7. As suas colocações sobre os critérios de aplicação dos royalties são muito importantes e de fato, como o Mateus Bandeira também havia assinalado em e-mail para mim nesta semana, esta é uma questão que não está se discutindo na atualidade. Eu acho que, embora parte dos recursos dos royalties devessem ser redistribuídos entre todos, a maior parte da receita hoje reservada a estados e municípios deveria ser destinada a um fundo nacional, como ficou definido para as receitas da União.
8. Porém, tenho dúvidas sobre a validade de se continuar proibindo o gasto dos royalties em despesas de pessoal. O espírito da proposta (incentivar investimentos) é correto, mas o resultado não deu muito certo. Além disso, se construímos escolas com os royalties, precisamos contratar professores e comprar material escolar. O problema é evitar desvios para outros gastos correntes "improdutivos".
9. Assino embaixo de suas críticas ao modo como os royalties estão sendo utilizados pelo governo do RJ, cobrindo despesas com inativos e pensionistas e não sendo capitalizados pelo fundo de previdência. Mas esse é o problema: o RJ tornou-se dependente em demasia dos royalties e hoje não pode sobreviver sem eles.
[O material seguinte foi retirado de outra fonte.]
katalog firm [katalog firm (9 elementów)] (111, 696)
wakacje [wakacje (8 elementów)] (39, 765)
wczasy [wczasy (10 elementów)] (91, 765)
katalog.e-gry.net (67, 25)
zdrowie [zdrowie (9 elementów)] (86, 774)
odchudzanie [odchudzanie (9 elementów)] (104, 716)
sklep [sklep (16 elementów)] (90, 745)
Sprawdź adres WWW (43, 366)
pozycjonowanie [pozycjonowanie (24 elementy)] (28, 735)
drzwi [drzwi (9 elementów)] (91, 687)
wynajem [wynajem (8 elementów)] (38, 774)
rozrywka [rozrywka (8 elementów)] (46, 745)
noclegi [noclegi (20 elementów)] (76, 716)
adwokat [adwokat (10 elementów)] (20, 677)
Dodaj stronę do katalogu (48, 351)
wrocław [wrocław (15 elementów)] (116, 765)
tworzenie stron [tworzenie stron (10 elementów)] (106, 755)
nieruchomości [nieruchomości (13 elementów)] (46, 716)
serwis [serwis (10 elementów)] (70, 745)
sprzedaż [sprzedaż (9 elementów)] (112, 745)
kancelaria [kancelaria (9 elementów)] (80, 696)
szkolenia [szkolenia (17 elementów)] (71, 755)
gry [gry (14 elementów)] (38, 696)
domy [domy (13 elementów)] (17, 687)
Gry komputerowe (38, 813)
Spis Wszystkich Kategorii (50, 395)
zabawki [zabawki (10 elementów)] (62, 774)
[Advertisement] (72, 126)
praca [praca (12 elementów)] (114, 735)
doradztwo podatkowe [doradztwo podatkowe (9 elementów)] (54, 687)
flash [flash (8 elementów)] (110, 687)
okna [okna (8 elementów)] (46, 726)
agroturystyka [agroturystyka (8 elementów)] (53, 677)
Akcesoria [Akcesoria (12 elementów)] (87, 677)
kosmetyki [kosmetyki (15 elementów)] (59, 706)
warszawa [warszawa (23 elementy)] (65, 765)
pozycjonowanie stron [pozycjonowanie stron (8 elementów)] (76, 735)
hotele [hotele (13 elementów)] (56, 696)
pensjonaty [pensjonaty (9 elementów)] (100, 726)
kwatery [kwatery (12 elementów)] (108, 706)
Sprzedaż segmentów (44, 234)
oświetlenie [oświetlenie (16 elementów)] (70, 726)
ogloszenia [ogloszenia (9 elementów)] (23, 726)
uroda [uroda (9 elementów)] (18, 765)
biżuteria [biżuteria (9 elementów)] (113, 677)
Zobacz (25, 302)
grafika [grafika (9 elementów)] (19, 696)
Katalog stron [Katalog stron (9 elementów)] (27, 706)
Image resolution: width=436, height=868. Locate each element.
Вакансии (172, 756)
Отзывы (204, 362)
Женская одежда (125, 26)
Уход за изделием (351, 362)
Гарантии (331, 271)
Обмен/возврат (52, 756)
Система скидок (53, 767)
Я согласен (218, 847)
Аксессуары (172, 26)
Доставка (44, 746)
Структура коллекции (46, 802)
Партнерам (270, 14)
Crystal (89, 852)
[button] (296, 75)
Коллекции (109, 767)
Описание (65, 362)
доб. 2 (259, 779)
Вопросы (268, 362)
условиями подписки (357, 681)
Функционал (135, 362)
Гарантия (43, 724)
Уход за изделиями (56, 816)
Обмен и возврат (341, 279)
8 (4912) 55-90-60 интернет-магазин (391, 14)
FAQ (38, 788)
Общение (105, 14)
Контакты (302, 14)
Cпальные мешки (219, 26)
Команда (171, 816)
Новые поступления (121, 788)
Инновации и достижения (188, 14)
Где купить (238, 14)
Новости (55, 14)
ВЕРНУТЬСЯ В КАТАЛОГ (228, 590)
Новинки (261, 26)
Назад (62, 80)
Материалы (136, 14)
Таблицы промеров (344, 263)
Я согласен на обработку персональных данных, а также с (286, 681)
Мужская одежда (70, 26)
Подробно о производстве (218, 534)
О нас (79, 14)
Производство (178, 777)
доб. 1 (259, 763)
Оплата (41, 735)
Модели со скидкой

10. Isso é que está errado. Recomendo a todos lerem uma monografia do Nelson Leitão, auditor da Receita, que foi premiado pela Secretaria de Fazenda do Rio de Janeiro em 2009 por um trabalho sobre o gap tributário do ICMS, onde ele mostra como o RJ é um dos estados que menos explora as suas bases tributárias convencionais (excetuando combustíveis, energia e comunicações). Ou seja, a fartura de royalties fez os últimos governos do RJ a exagerarem nos benefícios fiscais, descuidando de sua arrecadação própria ou concentrando todo o esforço arrecadatório nas três bases mencionadas.